Tipperary Studies, whose mission is to document and preserve the county's history and aims to offer easy access to Tipperary Library's collections, says: "The Poor Law Guardians, a sort of forerunner to the local elected representatives, met weekly and the findings, reports, and statistics presented at their meetings were recorded in hard-bound minute books."
More than ninety of these Minute Books from the pre-Famine era through the Famine years up to 1852 are now housed with Tipperary Studies. Seventy of the books have so far been scanned, comprising of more than 35,000 images.
We're almost finished digitising our Poor Law Minute books for the famine period.— Tipperary Studies (@TippStudies) April 22, 2021
90 minute books will be available shortly on the Tipperary Studies Digital Archive at https://t.co/nnujzemmNV.@Tippheritage @TippLib @tippcoco @FethardHistory @IrishWorkhouseC pic.twitter.com/zrkHj65xx9
It is envisaged that these records will be uploaded to the Tipperary Studies digital website by mid-May and they will be freely available to view and read, as well as to download, anywhere in the world.
Tipperary Studies says: "After the initial launch in May, work will continue on the digitization of the remaining minute books, a work that will bring the record collection up into the early decades of the 20th century.
"It is an ambitious project, but one which Tipperary County Council Library Service believes will strike a chord with the Diaspora, for the workhouses of the county were not solely for Tipperary people.
"Names of people from all over Ireland are to be found in the workhouse registers already online. It will take much time to bring the whole project to a conclusion, but it is a project worth embracing, as the current circumstances cause many people to reflect on who they are and where they came from."
Tipperary Studies notes: "These Famine records provide a unique weekly insight into pre-Famine relief and distress in county Tipperary, the emergence of the potato famine itself, and what it meant in the day-to-day workings of the various Poor Law Unions.
"Statistics form a valuable tool in quantifying the level of admissions, relief, and death rates, and the minute books contain a wide range of such figures.
"Names of young girls who were part of the Earl Grey Scheme are also found in some of the minute books. Under this scheme, young girls who had been orphaned during the Famine and who were resident in Irish workhouses were sent to the Australian colonies.
"The entries in many parts of the minute books are often stark, at times cruel and on the whole very sad."
In the recent past, 130 rate books, a sample of those which have survived from the Cashel, Nenagh, and Thurles Poor Law Unions, were digitized and put online on the Tipperary Studies digital platform.
In addition to these records, workhouse admission registers for Cashel, Roscrea, and Thurles were also digitized and uploaded, as well as a death register from the Cashel Union.
On the digitization project, Dr. John Crowley, University College Cork, and one of the editors of the Atlas of the Great Irish Famine, commented: "The Poor Law Unions and the workhouses are an integral part of the history of the Great Irish Famine (1845-52).
"Such was the extent of the distress in the Famine years that many of the starving clamored to get into the workhouses.

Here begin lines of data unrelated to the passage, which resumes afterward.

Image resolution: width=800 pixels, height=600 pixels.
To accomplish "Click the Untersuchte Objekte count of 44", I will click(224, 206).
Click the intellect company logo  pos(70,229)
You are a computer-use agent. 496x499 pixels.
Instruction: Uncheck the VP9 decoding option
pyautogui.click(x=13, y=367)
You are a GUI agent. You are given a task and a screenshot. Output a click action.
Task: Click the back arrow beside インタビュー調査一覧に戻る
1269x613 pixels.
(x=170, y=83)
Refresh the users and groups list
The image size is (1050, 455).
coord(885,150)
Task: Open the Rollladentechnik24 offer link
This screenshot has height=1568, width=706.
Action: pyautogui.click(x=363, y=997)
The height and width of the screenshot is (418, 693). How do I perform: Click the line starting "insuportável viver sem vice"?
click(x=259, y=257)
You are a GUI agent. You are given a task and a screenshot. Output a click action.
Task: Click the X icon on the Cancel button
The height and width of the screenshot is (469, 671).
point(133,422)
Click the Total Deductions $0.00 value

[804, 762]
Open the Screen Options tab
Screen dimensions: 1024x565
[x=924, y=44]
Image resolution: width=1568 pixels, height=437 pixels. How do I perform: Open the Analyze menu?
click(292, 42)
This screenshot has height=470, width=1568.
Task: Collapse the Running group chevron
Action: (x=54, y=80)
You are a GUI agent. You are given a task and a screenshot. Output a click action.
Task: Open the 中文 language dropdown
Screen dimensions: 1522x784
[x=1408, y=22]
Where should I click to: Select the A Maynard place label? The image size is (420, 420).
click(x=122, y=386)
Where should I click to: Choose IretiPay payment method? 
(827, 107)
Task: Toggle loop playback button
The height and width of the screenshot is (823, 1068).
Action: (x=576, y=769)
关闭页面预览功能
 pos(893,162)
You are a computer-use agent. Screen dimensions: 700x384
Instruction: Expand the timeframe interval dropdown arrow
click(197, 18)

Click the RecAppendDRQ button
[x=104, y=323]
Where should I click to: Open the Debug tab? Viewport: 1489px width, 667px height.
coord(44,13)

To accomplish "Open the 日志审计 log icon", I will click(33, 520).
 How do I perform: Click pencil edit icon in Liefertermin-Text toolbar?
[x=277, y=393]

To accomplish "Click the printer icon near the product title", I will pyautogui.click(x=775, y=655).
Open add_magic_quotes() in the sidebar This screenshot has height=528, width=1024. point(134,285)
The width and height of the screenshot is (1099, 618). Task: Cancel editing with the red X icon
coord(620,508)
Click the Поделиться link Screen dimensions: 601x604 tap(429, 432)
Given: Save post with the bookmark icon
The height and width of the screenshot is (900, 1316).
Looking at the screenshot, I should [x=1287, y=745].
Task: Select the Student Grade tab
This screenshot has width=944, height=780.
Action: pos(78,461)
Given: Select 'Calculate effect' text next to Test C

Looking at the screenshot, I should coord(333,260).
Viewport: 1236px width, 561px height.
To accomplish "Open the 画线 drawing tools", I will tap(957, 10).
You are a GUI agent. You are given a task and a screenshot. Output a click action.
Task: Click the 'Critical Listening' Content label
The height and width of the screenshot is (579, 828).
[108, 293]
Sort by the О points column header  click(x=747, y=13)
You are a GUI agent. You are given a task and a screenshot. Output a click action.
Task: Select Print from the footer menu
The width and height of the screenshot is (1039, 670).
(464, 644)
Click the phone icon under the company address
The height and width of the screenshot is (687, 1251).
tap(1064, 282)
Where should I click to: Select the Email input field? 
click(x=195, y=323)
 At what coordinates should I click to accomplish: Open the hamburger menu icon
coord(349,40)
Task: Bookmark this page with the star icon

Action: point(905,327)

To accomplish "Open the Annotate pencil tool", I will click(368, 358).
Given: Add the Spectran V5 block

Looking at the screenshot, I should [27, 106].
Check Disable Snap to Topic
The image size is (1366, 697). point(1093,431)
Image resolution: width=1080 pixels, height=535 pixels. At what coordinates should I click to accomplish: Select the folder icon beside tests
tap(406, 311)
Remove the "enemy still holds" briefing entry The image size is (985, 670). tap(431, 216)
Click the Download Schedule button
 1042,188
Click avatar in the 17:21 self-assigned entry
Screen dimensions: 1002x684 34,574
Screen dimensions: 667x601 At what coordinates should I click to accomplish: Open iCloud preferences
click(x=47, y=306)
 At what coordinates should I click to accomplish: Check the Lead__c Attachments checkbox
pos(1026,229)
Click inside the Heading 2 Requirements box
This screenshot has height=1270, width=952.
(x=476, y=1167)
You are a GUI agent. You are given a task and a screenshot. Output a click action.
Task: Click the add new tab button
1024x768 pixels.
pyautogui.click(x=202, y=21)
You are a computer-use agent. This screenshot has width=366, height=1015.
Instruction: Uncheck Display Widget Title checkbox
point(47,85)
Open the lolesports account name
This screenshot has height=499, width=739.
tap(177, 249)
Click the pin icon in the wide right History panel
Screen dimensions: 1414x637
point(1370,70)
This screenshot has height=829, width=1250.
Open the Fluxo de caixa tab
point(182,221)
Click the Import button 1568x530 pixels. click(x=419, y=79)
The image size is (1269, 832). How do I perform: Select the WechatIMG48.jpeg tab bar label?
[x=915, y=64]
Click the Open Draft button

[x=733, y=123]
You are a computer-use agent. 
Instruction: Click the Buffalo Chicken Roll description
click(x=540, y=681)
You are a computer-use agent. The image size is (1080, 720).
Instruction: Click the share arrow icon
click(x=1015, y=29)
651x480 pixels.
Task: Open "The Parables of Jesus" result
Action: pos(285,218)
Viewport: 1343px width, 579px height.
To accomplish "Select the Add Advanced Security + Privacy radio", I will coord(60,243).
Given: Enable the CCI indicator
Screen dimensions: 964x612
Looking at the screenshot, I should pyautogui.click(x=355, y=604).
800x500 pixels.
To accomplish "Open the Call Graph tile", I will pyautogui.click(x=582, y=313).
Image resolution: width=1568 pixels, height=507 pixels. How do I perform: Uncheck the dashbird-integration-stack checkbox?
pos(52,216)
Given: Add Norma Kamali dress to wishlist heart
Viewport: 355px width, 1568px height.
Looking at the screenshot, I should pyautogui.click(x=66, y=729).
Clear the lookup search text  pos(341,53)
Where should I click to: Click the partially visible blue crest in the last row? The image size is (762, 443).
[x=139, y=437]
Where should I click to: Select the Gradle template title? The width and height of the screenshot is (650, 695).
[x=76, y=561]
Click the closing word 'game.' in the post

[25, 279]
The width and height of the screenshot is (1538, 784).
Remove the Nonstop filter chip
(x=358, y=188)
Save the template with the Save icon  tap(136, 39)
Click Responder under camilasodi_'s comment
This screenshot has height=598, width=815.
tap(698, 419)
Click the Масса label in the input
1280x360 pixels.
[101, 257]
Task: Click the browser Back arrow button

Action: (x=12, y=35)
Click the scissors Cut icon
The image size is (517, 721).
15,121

The surviving records in many instances provide the names of those who perished within their walls and are a powerful reminder of the devastation wrought by hunger and disease.
"Tipperary County Council Library Services are to be congratulated on this excellent digitization project. Making such records available online for the first time will facilitate not only a much greater public engagement with the history of the Famine but will also prove to be an invaluable resource for researching and understanding its impact at local level."
Dr. Ciarán Reilly, historian of 19th & 20th Century Irish History, Maynooth University, further added: "This is a fantastic project and a massive undertaking by Tipperary County Council Library Service. I am sure it will be brilliant resource for people from Tipperary and further afield.
"Knowing what these records contain, there are so many things which they will be used for, but most important these voluminous accounts will allow for a further and fuller understanding of the experiences of life during the Famine period, the workings of the poor law unions and the now infamous Irish workhouse."